Yeh Jawaani Hai Deewani: What does it mean that you’re willing to watching a film you didn’t care much for, a second time, only to get to see Ranbir Kapoor’s moves again? It means I am hopelessly crushing on him. And not without reason. He did it for me in Rockstar, in Barfii, in Raajneeti and again in YJHD. Shitty films story-wise, but pulled right through simply because RK was born to be in front of the camera. I’m willing to overlook Deepika Padukone’s sassy turnaround, and her no-holds-barred enactment of the reversal of role, the fact that she is made to look more ravishing that she actually might be with deliberately incomplete looking, situation-inappropriate costumes (I’m talking short, tight denim dresses while trekking in the snow), the large absence of a coherent storyline and everything else that was wrong with the film, just to watch RK dance and play his role, which he does complete justice to.

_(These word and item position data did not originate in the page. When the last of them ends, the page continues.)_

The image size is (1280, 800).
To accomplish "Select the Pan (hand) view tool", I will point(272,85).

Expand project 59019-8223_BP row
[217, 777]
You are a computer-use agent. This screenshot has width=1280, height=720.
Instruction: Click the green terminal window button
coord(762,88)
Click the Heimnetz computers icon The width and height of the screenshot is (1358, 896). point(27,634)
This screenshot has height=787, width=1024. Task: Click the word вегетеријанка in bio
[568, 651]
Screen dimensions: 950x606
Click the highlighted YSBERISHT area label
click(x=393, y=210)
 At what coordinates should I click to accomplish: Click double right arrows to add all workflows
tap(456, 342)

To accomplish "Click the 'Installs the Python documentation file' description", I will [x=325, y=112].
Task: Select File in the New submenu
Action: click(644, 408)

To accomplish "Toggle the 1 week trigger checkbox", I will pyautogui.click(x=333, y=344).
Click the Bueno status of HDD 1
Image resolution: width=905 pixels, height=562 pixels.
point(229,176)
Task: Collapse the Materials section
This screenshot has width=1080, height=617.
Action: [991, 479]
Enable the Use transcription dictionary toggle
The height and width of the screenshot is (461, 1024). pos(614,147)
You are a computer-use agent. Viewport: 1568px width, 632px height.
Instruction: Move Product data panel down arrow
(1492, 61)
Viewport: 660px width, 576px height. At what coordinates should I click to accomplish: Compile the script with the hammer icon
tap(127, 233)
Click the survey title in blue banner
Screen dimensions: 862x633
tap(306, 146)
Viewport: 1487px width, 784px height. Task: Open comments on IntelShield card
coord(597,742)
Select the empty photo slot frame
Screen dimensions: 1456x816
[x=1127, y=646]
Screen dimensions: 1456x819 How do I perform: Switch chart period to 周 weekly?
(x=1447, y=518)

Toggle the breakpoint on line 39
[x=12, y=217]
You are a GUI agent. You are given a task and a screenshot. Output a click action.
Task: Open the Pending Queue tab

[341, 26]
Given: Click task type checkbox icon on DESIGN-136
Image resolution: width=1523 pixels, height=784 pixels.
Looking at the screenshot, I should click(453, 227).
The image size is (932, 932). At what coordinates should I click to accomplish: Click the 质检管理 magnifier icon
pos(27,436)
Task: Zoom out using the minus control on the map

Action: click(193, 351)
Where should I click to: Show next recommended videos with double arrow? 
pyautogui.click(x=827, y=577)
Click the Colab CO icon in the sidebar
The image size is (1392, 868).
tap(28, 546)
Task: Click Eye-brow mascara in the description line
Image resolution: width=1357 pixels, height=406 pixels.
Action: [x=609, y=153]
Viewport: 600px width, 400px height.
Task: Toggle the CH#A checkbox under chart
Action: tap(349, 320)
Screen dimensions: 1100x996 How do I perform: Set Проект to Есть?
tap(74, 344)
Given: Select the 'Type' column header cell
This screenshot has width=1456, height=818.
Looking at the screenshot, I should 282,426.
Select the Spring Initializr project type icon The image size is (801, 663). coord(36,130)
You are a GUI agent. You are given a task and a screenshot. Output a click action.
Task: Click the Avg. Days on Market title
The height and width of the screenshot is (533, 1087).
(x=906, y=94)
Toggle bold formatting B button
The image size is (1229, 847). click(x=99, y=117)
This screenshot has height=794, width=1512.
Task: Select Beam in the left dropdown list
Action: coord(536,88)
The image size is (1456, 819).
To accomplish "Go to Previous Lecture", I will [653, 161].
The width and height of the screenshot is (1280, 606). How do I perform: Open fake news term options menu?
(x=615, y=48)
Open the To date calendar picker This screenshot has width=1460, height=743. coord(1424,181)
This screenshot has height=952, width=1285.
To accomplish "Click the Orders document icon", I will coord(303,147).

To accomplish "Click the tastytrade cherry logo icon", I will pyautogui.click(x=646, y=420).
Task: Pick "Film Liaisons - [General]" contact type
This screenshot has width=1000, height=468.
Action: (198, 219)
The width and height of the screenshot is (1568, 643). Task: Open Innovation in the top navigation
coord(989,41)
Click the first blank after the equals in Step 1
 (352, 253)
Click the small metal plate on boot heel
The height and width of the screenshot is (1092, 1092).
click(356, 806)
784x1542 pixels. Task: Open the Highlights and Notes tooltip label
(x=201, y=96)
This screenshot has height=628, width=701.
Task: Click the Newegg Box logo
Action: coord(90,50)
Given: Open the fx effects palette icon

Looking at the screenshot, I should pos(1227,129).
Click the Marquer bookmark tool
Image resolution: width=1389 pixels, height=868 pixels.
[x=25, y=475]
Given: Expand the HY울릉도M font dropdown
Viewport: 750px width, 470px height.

Fukrey: This was a complete roll-on-the-floor-with-laughter kind of silly movie. Meaningless, but funny. Nonsensical, but in good humor, this is a story about 4 aimless wastrels who find themselves embroiled in a bizarre case of embezzlement. Richa Chaddha has attitude, and the 4 boys are rather hilarious, with names like Hunni, Lali and Choocha, and each of them having a distinct character. Most times I am okay with this kind of leave-your-brain-behind-and-enjoy-the-movie kind of cinema, if I feel the story is imaginative and the characters creatively etched out.
Thankfully, the good has mostly overshadowed the bad in the last few weeks and I have been sufficiently entertained at the movies. What I really wish for is a good, solid, memorable Hindi movie (I have my eyes on Bhaag Milkha Bhaag) and a mindless, English rom-com to come along.